Mirosław Szymkowiak: Widzew był dla mnie najważniejszym klubem
Ładowanie...

Global categories

26 November 2020 15:11

Mirosław Szymkowiak: Widzew był dla mnie najważniejszym klubem

Jednym z gości wczorajszej audycji specjalnej na antenie Widzew.FM był Mirosław Szymkowiak, który w czerwono-biało-czerwonych barwach rozegrał 132 mecze i strzelił 11 goli.

W trakcie rozmowy na antenie Widzew.FM Mirosław Szymkowiak podkreślił, że czas spędzony w Widzewie był najlepszym okresem w jego piłkarskiej karierze. - Co prawda grałem później w Wiśle Kraków i tam miałem okazję mierzyć się z Realem czy Barceloną, a więc najlepszymi zespołami na świecie, ale to Widzew był dla mnie najważniejszym klubem, który ukształtował mnie jako piłkarza - powiedział.

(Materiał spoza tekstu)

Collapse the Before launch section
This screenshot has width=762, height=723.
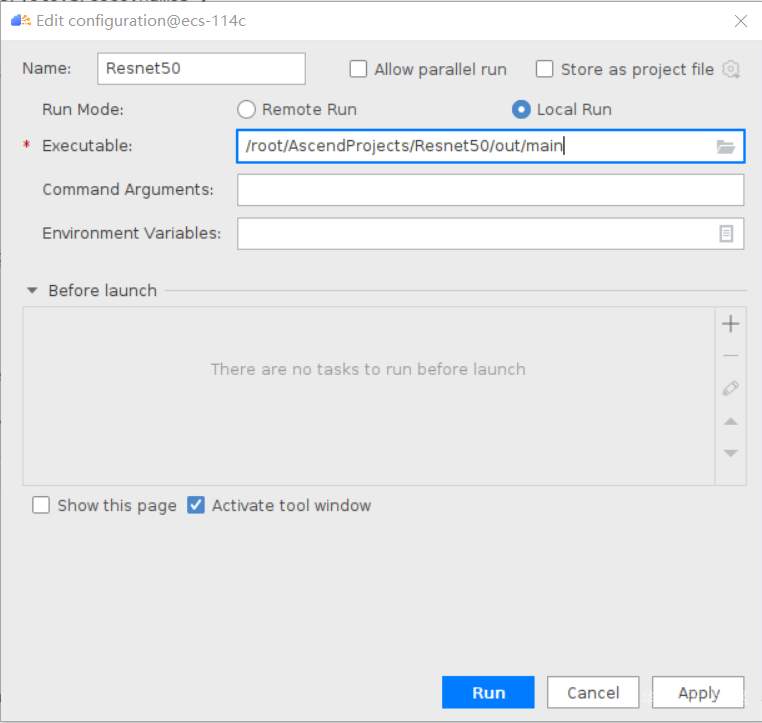[x=32, y=291]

Do Łodzi Szymkowiak trafił jako 17-latek z Olimpii Poznań, razem z Grzegorzem Mielcarskim i Andrzejem Jaskotem. - Cała historia tego transferu jest tak nieprawdopodobna, że gdybym nie wiedział, że się wydarzyła, to bym w nią nie uwierzył. Otóż całą naszą trójkę... prezesi Olimpii zastawili wówczas w banku - Grześka za 500 tys. zł, Andrzeja za 100 tys. zł, a Mirka Szymkowiaka dodali za darmo, bo był młody i obiecujący. Nasze karty wykupił Widzew, a później przyjechali do Poznania działacze z Łodzi, w garniturach, z papierami, zawołali mnie z szatni i powiedzieli, że jestem od dziś zawodnikiem Widzewa. Obróciłem się na pięcie, wróciłem do szatni i powiedziałem kolegom, że dowcip im się nie udał, bo myślałem, że wykręcili mi jakiś numer. Dopiero Grzesiek Mielcarski wziął mnie na bok i powiedział, że to prawda, że całą naszą trójkę zastawili w banku i teraz będziemy grać w Łodzi - opowiadał.

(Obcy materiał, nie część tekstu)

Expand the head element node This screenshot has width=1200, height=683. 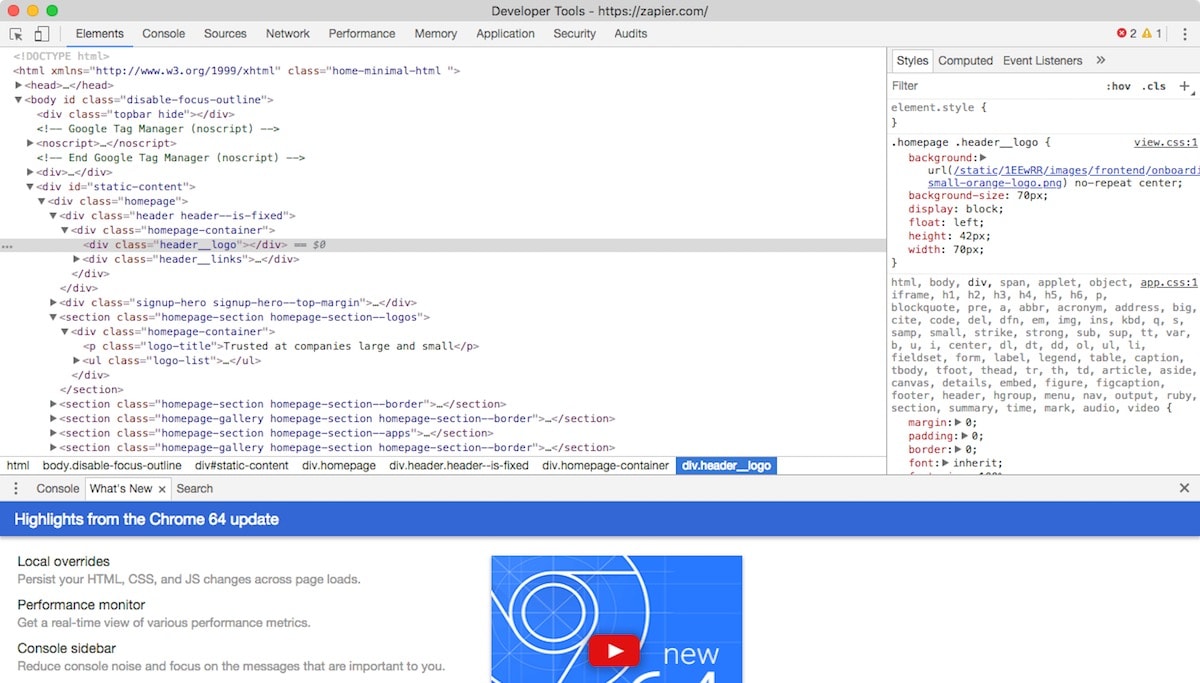[19, 86]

Jak wspominał Szymkowiak, od początku pobytu w klubie otrzymał wielką pomoc zarówno od kolegów z drużyny, jak i pracowników klubu, którzy pomagali młodemu chłopakowi w codziennych sprawach. - Pamiętam, że zanim nauczyłem się cokolwiek ugotować, to spaliłem chyba z pięć garnków. Nauczyłem się w Widzewie wszystkiego: życia i charakteru. Kiedy bolało, trzeba było zacisnąć zęby, wstać i grać dalej - mówił były pomocnik Widzewa.

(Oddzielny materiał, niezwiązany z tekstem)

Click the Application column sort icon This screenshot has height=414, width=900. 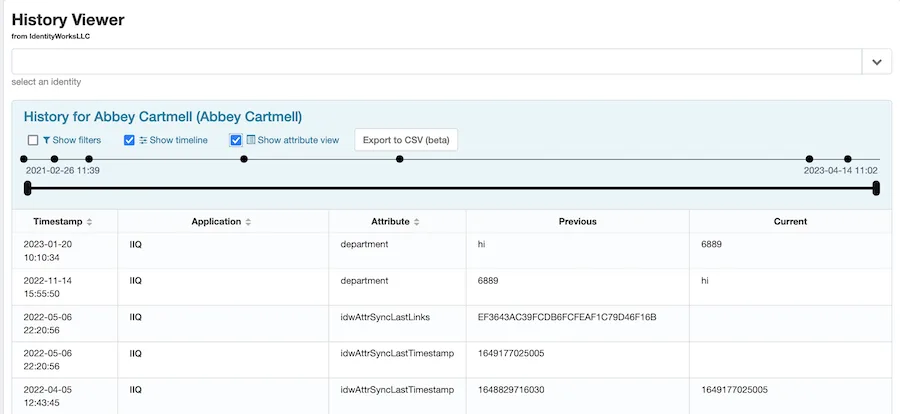click(x=248, y=222)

Olbrzymią mobilizacją do pracy dla każdego zawodnika Wielkiego Widzewa lat 90. było wsparcie kibiców. - To przez wszystkie te lata nigdy się nie zmieniło i jestem pewien, że potwierdzi to każdy piłkarz Widzewa, były i obecny - kiedy wychodzi się na mecz na stadionie przy Piłsudskiego, to człowiek chce grać najlepiej, jak potrafi - dodał Szymkowiak.

Podczas rozmowy nie mogło oczywiście zabraknąć historii transferu pomocnika do Wisły. Choć w Krakowie Szymkowiak odnosił duże sukcesy i związał się z Wisłą na długie lata, to zawsze podkreślał, że nie chciał opuszczać Widzewa. - Taka była jednak konieczność - podsumował.

Całą rozmowę z Mirosławem Szymkowiakiem, a także Radosławem Michalskim, Andrzejem Michalczukiem i innymi gośćmi audycji z okazji 110. urodzin Widzewa odsłuchać będzie można w klubowym radiu dziś o 19:10.